----- PAGE EXTRACT

Your argument here seems to be that since all energy is subsidized, then it doesn't matter which energy source is the most cost efficient? Again, not a logical argument. The efficiency of coal and natural gas generation is economically positive, as is nuclear. The expense/revenue of grid-level wind and solar is not positive. This is why I explain that WITHOUT subsidy, there would be no wind and solar. Even though gas and nuclear do get subsidy, I argue that we invest in those sources of consistent energy for our grid in a post-fiat world.
Wind and solar provide 30% of all of Texas' electrical power on any given day, on average. That number has gone up every year for a decade, and will go up faster with ERCOT's plans.
There's a bunch of reasons why bitcoin miners love the state so much, and one of them is that cheap flexload energy from wind and solar. You're going to tell us 2 freak weather events on an independent grid (Texas is the only state with its own grid) should disqualify the sun and wind from providing energy, which on average has helped create bills cheaper than half the US states? Baseload is still important, but its share is slowly being whittled away relative to any population or industrial growth.
You said my power-gen setup doesn't scale. That's not how it works though. It scales for every individual house, even some businesses, That means these properties are no longer drawing energy from the grid, and in most cases, are sending their excess power into the grid.
  • Speaking of Texas previously, the newest and most expensive energy project is the AES green hydrogen production facility that's powered by wind and solar. Again, it's a Republican state, follow the money and data, not the twitter or podcast political shills.

----------
----- DATA RECORDS

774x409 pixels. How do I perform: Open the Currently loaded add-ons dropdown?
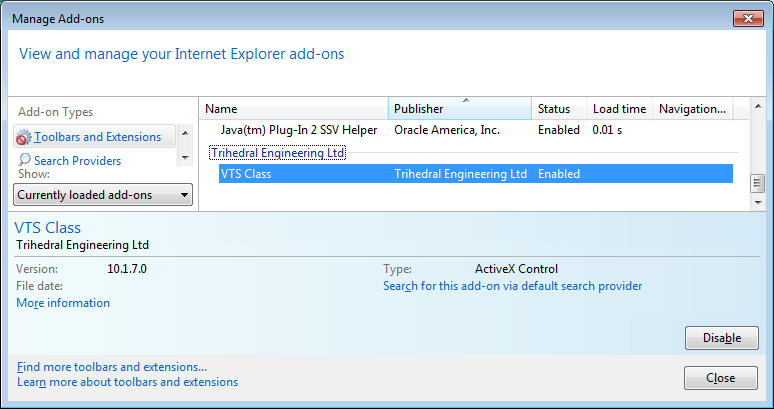click(103, 195)
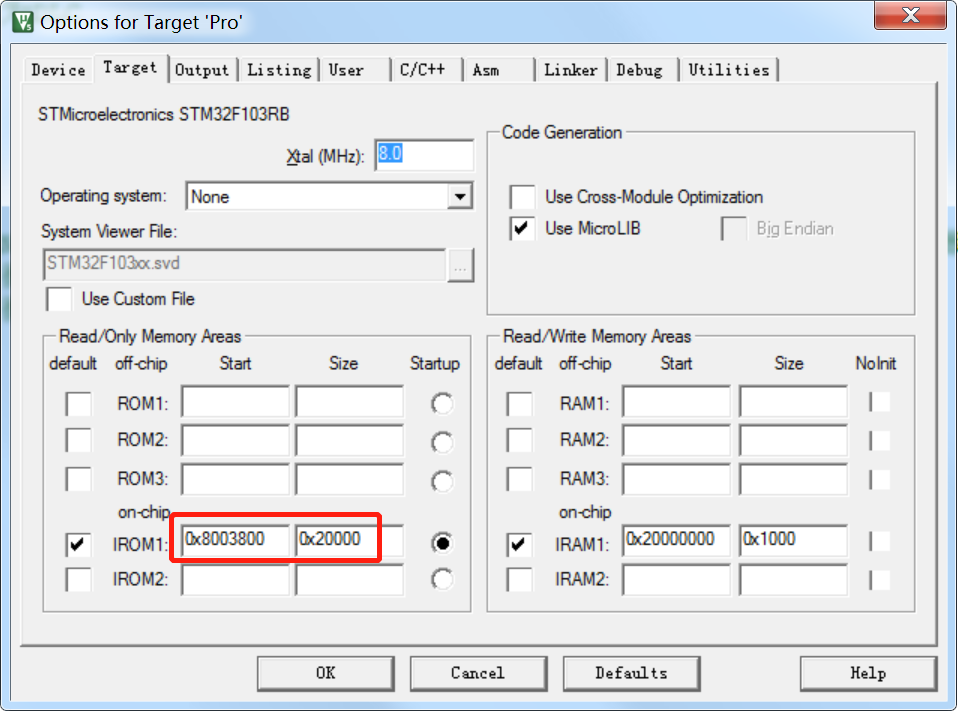Go to the Debug tab
Image resolution: width=958 pixels, height=713 pixels.
click(x=639, y=70)
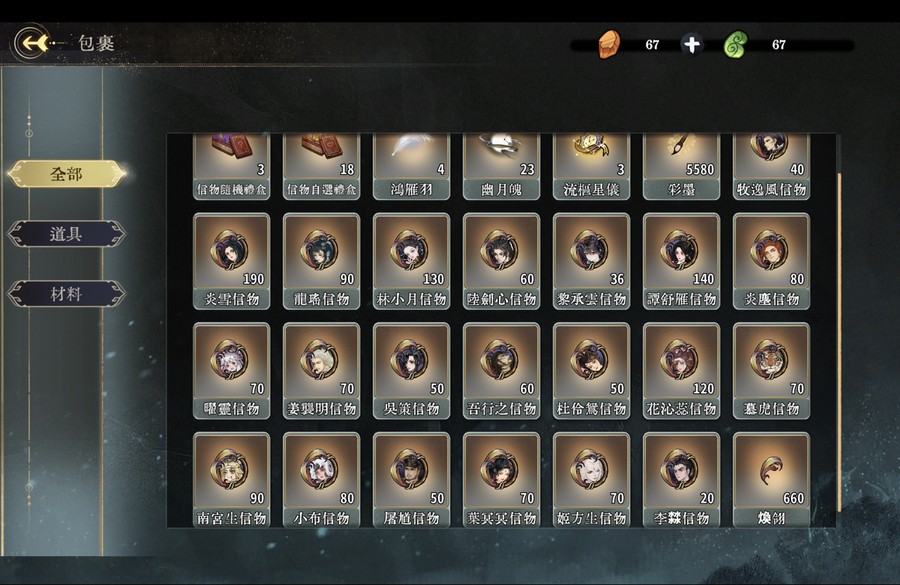Open the 信物自選禮盒 gift box

[321, 167]
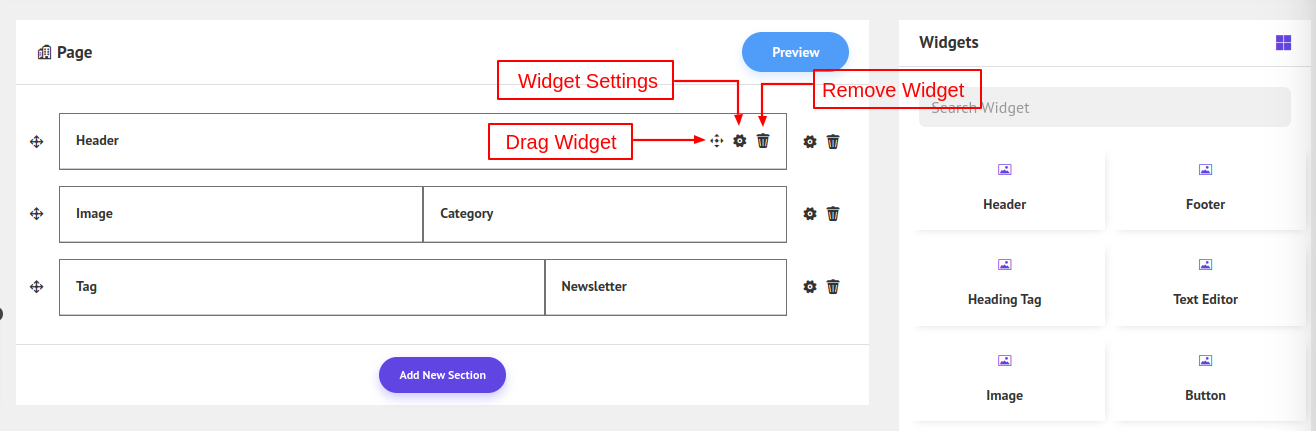Click move handle left of Tag section
1316x431 pixels.
click(37, 287)
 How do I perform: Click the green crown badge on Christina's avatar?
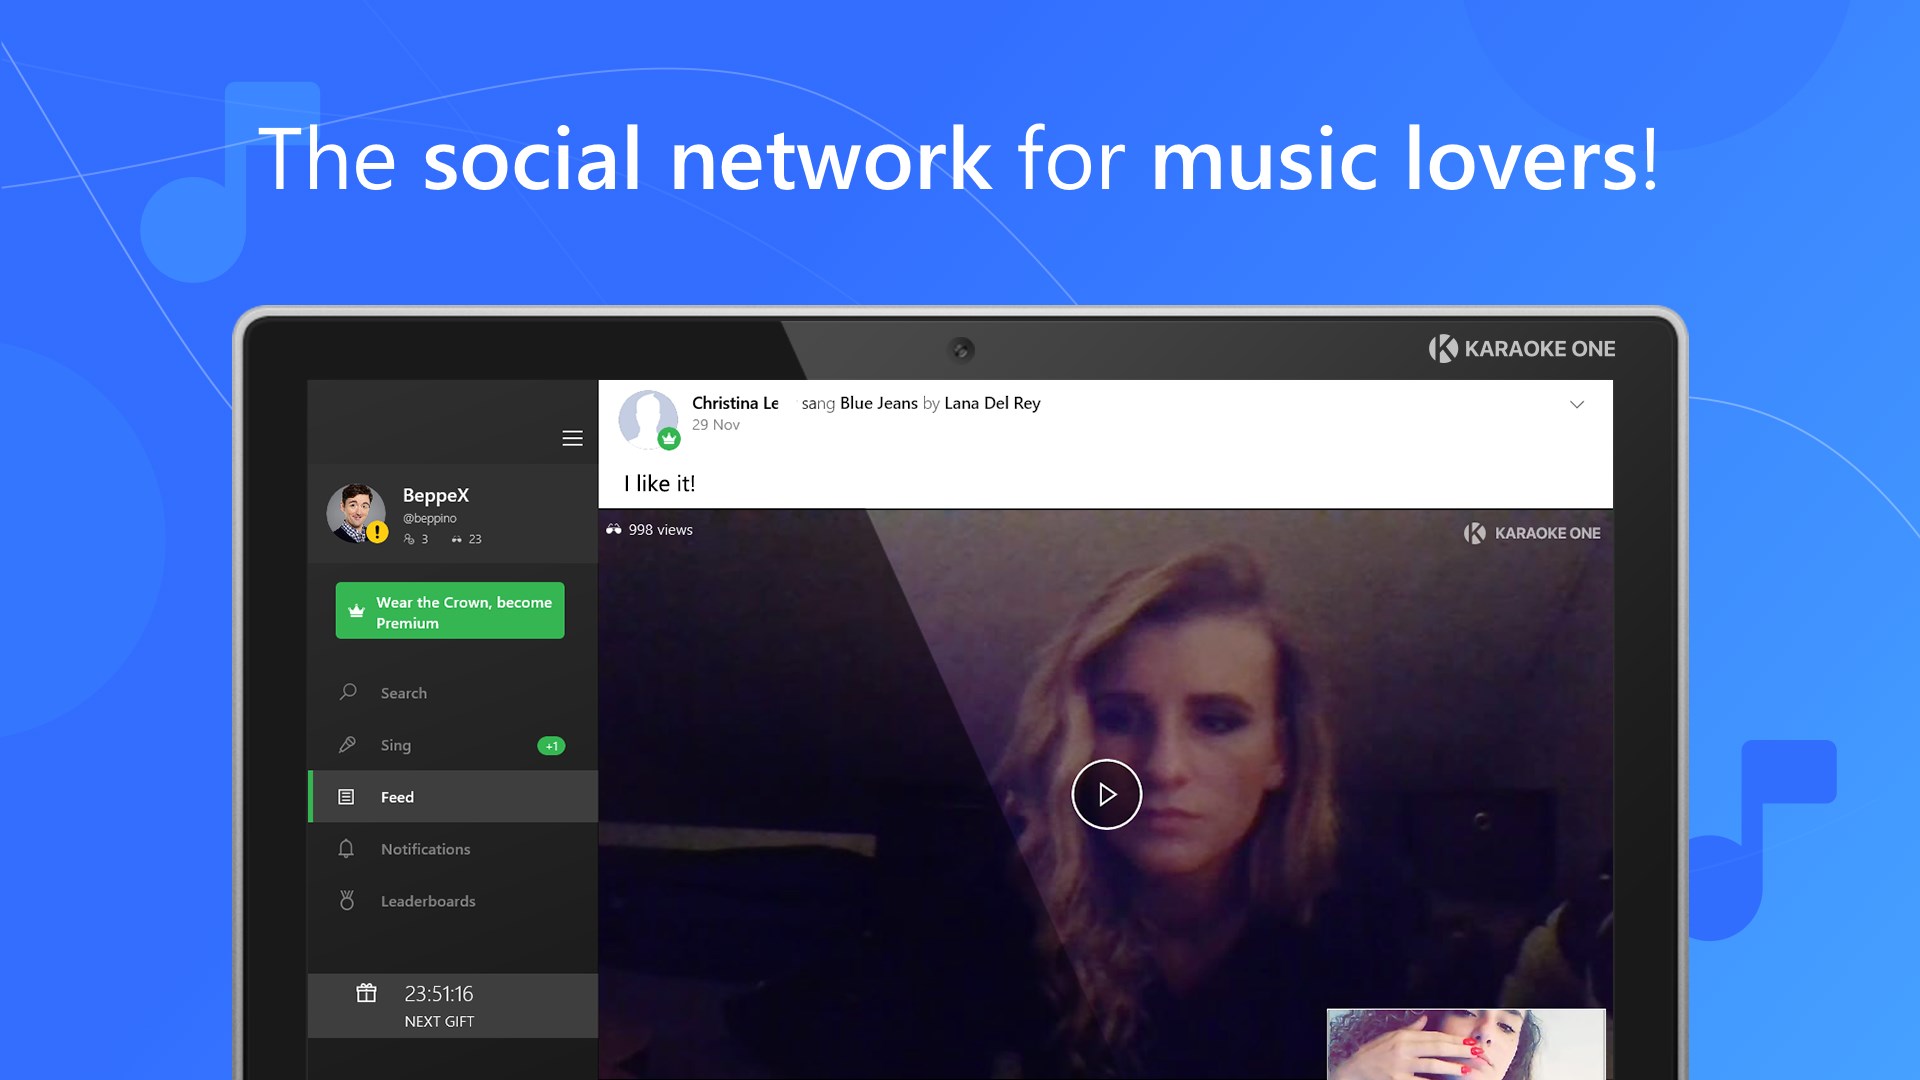click(x=669, y=439)
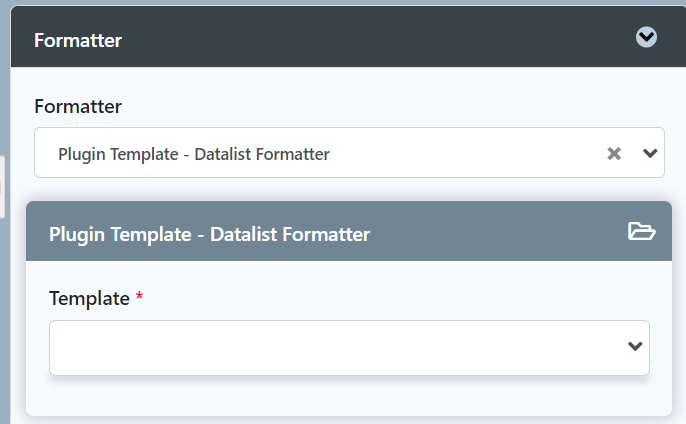The image size is (686, 424).
Task: Click the blank space right of Template asterisk
Action: click(x=400, y=298)
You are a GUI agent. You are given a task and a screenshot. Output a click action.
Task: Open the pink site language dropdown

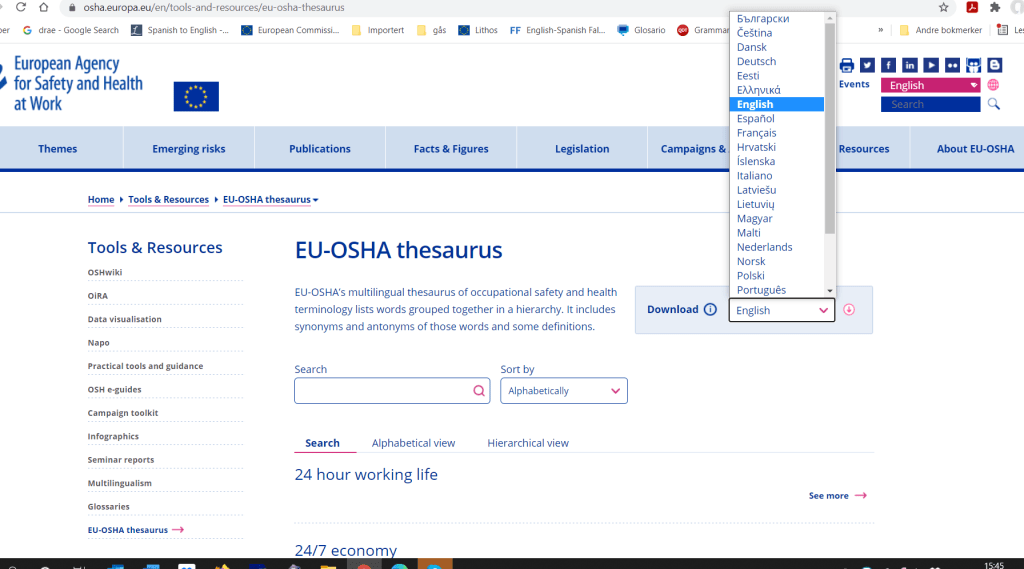tap(930, 86)
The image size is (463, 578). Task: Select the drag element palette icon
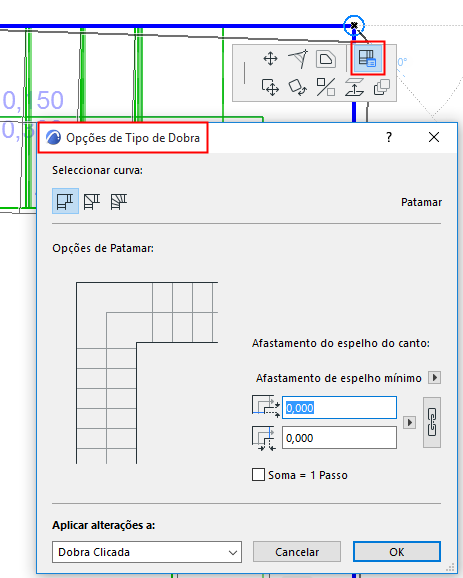(x=270, y=88)
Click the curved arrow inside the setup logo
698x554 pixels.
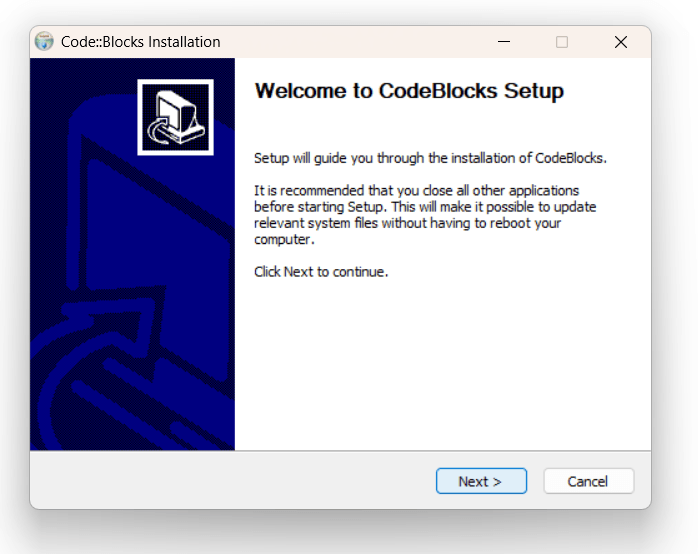coord(158,131)
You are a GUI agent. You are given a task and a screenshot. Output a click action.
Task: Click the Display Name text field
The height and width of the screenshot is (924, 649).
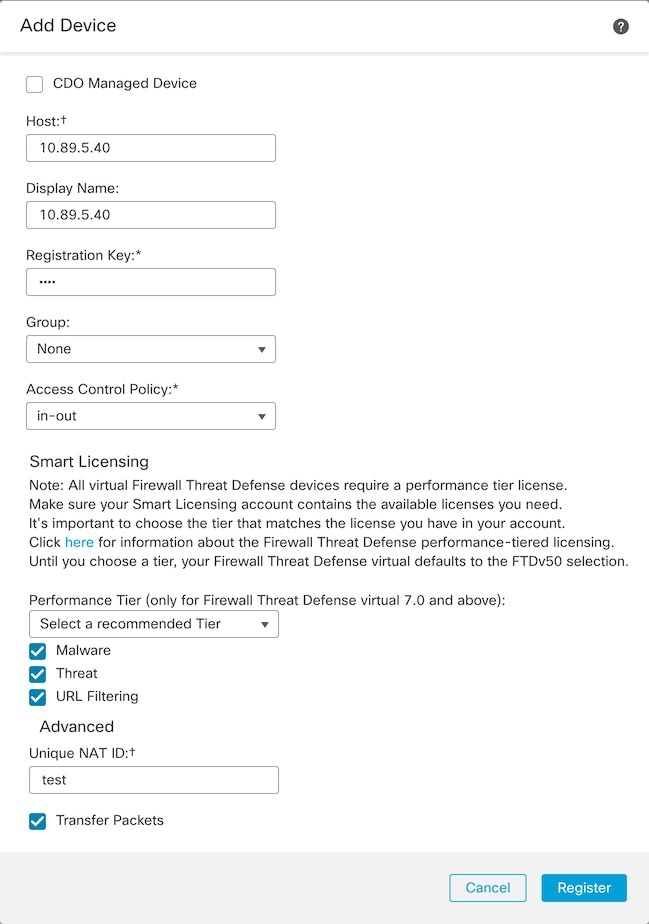point(150,214)
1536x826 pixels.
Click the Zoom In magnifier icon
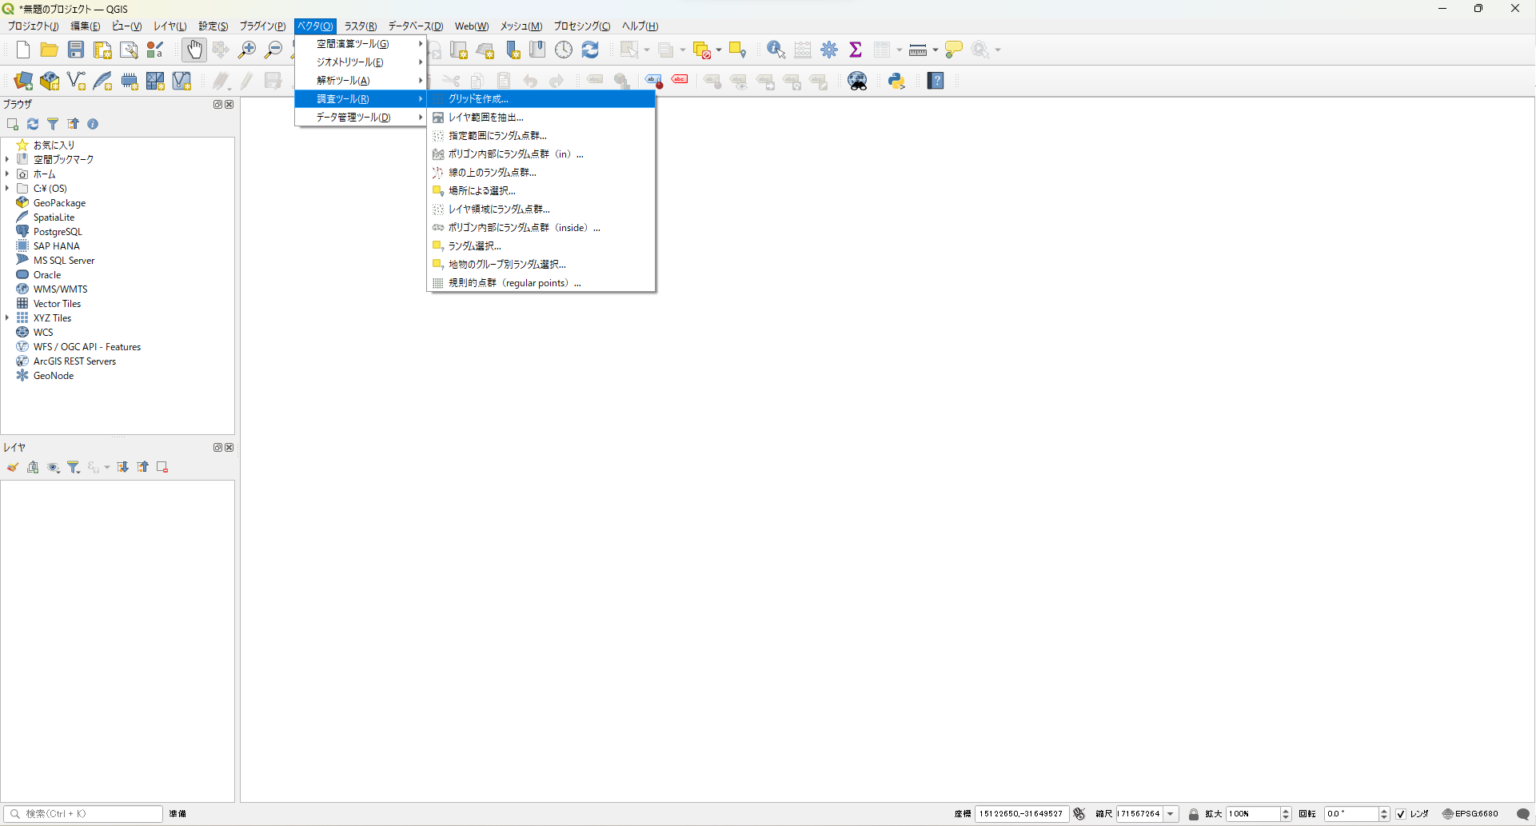[246, 49]
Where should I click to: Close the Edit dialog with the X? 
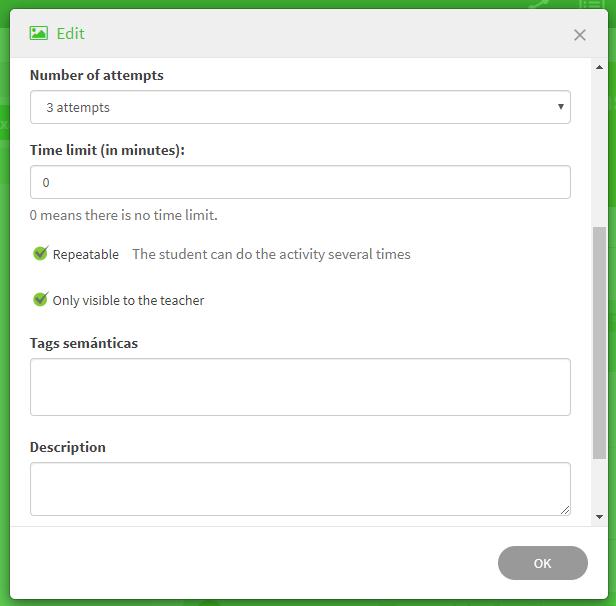(579, 35)
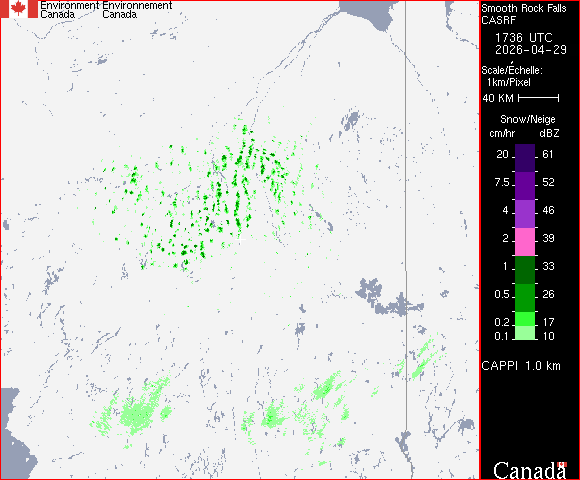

----------

* _REQUESTS_
A: For the energy debate excerpt, decide whether each statement agrees with it. Answer yes or no for each, and quote the deciding words.
(i) Wind and solar supply about 30% of Texas' electrical power on an average day.
(ii) Texas shares its power grid with other states.
(iii) The AES green hydrogen production facility runs on natural gas.
B: Answer these from the energy debate excerpt:
(i) Which company's green hydrogen production facility is named?
(ii) Along with nuclear, which two kinds of generation does the writer call economically positive in efficiency?
(iii) How many freak weather events are mentioned?
C: List every source of electricity generation named in the paragraph of the energy debate excerpt that begins "Your argument here seems".

* _ANSWERS BY TASK_
A:
(i) Yes: "Wind and solar provide 30% of all of Texas' electrical power on any given day, on average."
(ii) No: "Texas is the only state with its own grid"
(iii) No: "the AES green hydrogen production facility that's powered by wind and solar"

B:
(i) AES
(ii) Coal and natural gas
(iii) 2

C: Coal, natural gas, nuclear, wind, solar